Leah Gervais: Yeah, no, I mean, that’s so, so inspiring and hugely informative and important. Awesome. Do you have a GoTo, I know you mentioned some great ones here, but do you have a go to business book or podcast that has helped you as an entrepreneur?

 

Vik Harrison: So definitely some business books. Um, I, like I said, this book Captivology is amazing. Uh, I think, um, self care wise, my, my mentor from afar, John Mark Homer who is a pastor in, uh, Portland, Oregon just came out with a book called the ruthless elimination of hurry. I think it’s, it came out yesterday, but we got some advance copies a few months ago and that has just been like the most counterintuitive and amazing secret tool for me is just like, stop hurting around so much rest and the answers will come faster, is amazing.

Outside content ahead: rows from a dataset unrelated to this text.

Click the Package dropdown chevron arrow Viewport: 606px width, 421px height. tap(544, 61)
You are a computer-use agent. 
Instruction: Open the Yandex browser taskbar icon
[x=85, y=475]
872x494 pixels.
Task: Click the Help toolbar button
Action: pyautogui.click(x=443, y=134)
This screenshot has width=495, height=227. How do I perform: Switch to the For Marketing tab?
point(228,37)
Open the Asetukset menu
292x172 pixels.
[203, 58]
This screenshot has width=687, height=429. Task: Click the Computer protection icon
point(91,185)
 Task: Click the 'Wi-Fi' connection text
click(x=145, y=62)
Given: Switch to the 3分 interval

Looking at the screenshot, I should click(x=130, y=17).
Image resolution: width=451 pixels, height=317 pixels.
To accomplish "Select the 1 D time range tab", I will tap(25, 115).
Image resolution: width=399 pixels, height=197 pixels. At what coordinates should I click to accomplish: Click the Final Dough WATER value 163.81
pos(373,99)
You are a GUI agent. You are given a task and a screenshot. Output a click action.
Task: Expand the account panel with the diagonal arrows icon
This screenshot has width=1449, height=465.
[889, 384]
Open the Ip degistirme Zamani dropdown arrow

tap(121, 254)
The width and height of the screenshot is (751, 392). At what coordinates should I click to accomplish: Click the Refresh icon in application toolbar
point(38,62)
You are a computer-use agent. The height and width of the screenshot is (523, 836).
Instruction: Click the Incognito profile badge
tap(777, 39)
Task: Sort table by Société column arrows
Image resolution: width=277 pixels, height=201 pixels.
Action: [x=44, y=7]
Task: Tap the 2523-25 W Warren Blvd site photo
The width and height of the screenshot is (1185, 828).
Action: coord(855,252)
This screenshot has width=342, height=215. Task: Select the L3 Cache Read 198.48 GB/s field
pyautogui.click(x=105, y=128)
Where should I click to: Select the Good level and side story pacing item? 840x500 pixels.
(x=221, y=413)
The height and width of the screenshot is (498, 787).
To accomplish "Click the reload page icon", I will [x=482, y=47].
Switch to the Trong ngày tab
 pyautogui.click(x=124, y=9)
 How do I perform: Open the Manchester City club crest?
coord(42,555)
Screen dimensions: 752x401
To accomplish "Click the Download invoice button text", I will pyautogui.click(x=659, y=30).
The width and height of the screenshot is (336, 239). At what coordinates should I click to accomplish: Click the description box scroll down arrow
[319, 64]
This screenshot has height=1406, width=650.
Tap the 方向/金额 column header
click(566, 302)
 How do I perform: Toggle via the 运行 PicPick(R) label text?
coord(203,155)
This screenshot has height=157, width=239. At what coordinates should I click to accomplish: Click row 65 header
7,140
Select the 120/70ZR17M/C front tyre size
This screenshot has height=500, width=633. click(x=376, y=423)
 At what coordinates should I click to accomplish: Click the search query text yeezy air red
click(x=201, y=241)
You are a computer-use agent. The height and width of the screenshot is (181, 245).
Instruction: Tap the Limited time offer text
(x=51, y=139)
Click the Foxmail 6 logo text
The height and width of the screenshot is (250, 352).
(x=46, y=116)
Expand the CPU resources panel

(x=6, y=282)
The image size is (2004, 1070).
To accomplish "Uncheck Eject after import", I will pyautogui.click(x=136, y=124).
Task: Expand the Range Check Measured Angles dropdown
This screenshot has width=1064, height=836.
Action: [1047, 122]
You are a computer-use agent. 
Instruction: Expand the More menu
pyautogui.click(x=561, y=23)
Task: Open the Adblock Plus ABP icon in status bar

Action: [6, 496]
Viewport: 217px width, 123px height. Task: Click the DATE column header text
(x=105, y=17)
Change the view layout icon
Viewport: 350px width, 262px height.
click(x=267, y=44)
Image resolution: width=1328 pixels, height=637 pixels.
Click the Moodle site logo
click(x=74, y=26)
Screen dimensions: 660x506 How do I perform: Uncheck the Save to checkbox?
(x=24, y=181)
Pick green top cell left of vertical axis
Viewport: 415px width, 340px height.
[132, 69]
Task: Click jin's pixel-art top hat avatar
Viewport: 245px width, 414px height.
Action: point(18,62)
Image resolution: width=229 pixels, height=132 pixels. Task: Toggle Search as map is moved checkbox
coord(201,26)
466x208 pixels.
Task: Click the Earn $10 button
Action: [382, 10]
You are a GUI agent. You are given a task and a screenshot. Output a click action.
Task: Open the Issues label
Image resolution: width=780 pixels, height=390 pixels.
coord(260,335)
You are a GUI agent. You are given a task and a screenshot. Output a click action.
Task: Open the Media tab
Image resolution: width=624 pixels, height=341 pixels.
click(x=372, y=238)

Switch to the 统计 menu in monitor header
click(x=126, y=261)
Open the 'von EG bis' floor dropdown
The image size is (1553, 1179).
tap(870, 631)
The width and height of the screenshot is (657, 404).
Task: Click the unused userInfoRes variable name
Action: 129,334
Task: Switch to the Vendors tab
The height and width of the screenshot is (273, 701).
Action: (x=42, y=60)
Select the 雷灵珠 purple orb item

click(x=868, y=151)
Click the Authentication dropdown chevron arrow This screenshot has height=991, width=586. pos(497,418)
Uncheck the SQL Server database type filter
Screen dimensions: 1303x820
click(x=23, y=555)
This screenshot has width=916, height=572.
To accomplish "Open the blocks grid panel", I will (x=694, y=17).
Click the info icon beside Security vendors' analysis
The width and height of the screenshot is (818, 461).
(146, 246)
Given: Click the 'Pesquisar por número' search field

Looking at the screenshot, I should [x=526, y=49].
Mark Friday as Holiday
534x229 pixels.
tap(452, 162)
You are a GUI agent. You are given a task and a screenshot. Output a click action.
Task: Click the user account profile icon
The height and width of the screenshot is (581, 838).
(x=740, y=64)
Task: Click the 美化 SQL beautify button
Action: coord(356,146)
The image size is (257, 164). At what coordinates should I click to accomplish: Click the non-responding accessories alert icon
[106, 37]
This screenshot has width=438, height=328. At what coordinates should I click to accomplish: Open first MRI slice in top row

It’s really counter-cultural because everybody at these days values, hurry, values productivity. And he’s, he’s basically saying like, this is madness. We have to stop. It’s not healthy and it’s not working. Um, anyway, so, so Captivology ruthless elimination of hurry. And the one that I just keep going back to is building a StoryBrand. 

 

Vik Harrison: Yeah. I just think that one is so, um, it just is a step-by-step, really clear way of how to market, um, with empathy and, um, from the point of view of your consumer, your customers. So yeah.

Leah Gervais: Awesome. Awesome. Where can people find out more about you and your work, the branded startup.com. Awesome. Thank you so much for sharing your story and taking the time to be with us. Congratulations on all your success and hugely informative marketing mindset shifts and tips. I really appreciate it and I know everyone’s going to love this episode, so thank you.